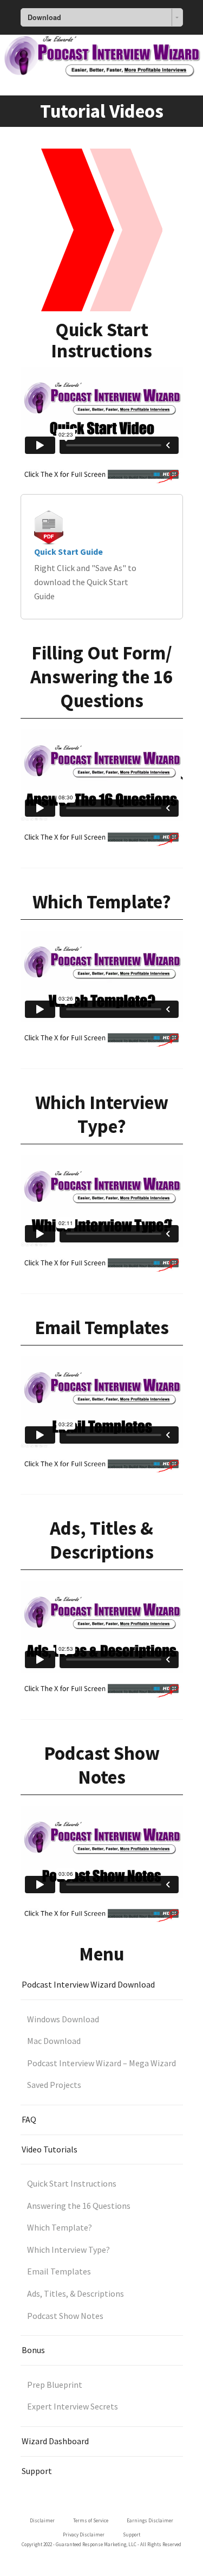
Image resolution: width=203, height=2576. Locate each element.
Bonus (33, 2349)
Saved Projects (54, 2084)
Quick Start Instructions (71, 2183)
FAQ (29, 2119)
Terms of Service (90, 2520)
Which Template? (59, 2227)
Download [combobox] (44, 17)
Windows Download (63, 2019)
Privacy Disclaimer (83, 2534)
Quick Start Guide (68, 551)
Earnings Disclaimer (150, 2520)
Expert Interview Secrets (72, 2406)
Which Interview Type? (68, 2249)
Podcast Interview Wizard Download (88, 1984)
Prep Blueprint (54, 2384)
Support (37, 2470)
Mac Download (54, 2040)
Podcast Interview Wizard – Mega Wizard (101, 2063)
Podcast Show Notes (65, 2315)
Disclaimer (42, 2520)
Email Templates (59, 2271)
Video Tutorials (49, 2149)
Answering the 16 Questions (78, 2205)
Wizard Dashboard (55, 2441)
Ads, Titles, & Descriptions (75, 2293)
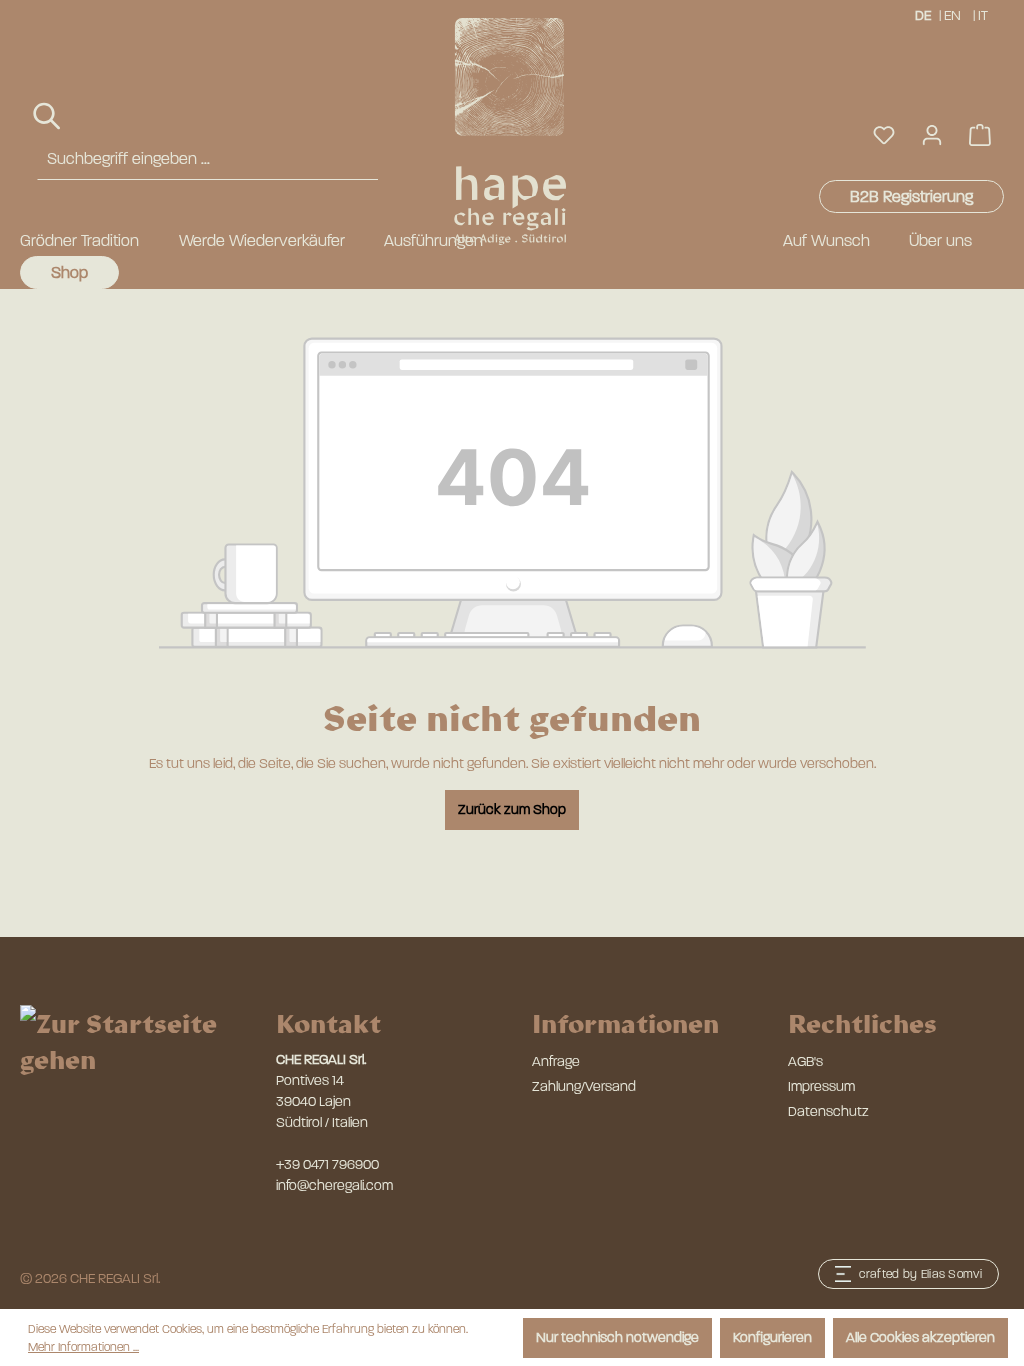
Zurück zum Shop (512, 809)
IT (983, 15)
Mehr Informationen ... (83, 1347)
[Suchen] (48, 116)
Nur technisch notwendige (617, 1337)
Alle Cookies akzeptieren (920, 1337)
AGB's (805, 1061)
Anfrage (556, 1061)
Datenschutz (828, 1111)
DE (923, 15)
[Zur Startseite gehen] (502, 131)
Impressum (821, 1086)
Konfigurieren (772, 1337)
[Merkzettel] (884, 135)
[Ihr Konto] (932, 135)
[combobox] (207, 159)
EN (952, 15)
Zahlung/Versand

━━━━━━━━

Give the number of lines in the entries above that contain the string "Wizard", and nothing more.

3